Canadian ice hockey player (born 1984)

Jeff Tambellini (born April 13, 1984) is a Canadian former professional ice hockey player and current Assistant General Manager and Director of Hockey Operations for Tampa Bay Lightning of the National Hockey League (NHL). A winger, he was originally selected 27th overall by the Los Angeles Kings in the 2003 NHL entry draft and joined the NHL in 2005. During his rookie season, he was traded to the New York Islanders. He split his first three professional seasons between the NHL and his clubs' American Hockey League (AHL) affiliates, the Manchester Monarchs (Los Angeles) and Bridgeport Sound Tigers (New York). In July 2010, Tambellini signed with the Vancouver Canucks and spent a season with the organization.

During his junior career, Tambellini earned MVP honours in the British Columbia Hockey League (BCHL), while also leading the Chilliwack Chiefs to a Fred Page Cup as league champions and a Doyle Cup as Pacific regional champions. In 2002, he joined the college ranks with the Michigan Wolverines of the Central Collegiate Hockey Association (CCHA). Over three seasons, he won two Mason Cups with Michigan as CCHA champions, while earning several individual honours, including league rookie of the year in 2003 and playoff MVP in 2005. Internationally, he competed for Canada's under-20 team at the 2004 World Junior Championships, earning a silver medal.

==Playing career==
===Junior and college===
Tambellini played one season in the third-tier Pacific International Junior Hockey League (PIJHL) with the Port Coquitlam Buckaroos in 1999–2000. He scored 31 goals and 64 points over 41 games, earning PIJHL First Team All-Star and Rookie of the Year honours. The following season, he joined the Junior A ranks with the Chilliwack Chiefs of the British Columbia Hockey League (BCHL), recording 51 points over 54 games in his rookie season.

In 2001–02, he improved to 117 points (46 goals and 71 points), receiving the Brett Hull Trophy as the league's leading scorer along with Matt Ellison of the Cowichan Valley Capitals, who also scored 117 points. He was further distinguished with the Verne Dye Memorial Trophy as the Coastal Conference's most valuable player. Tambellini went on to help the Chiefs to a Fred Page Cup as league champions, defeating the Vernon Vipers four games to two in the finals. Advancing to the Doyle Cup, the Chiefs beat the Alberta Junior Hockey League (AJHL) champion Drayton Valley Thunder by the same series score to capture the regional title. Competing for the Canadian Junior Hockey League (CJHL) title, Chilliwack lost in the Royal Bank Cup semifinals. During the tournament, Tambellini was chosen as the CJHL player of the year, beating out Jade Galbraith of the Drayton Valley Thunder and Tim Vokey of the Cornwall Colts.

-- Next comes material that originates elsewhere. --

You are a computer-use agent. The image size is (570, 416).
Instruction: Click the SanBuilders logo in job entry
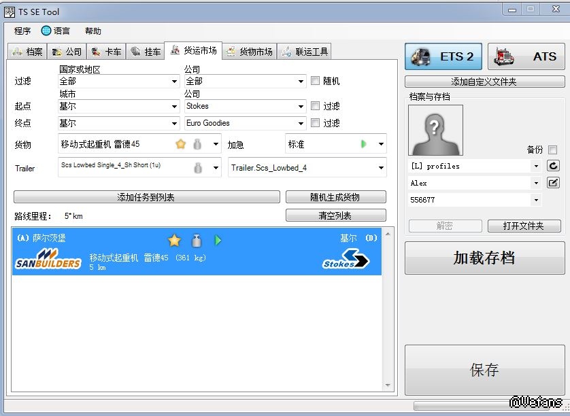pos(48,260)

Tambellini left the Chiefs after two seasons to play college hockey with the Michigan Wolverines of the Central Collegiate Hockey Association (CCHA), where he served as an alternate captain. After scoring 45 points over 43 games in his freshman year, he received All-Rookie Team, Second All-Star Team and Rookie of the Year honours in the CCHA. In the playoffs, Tambellini helped the Wolverines to his first of two Mason Cups in his college career as CCHA champions.

Going into the 2003 NHL entry draft, he was ranked 21st among North American skaters by the NHL Central Scouting Bureau. Scouts listed him as a superior skater and defensively responsible with leadership qualities. He went on to be selected in the first round, 27th overall, by the Los Angeles Kings.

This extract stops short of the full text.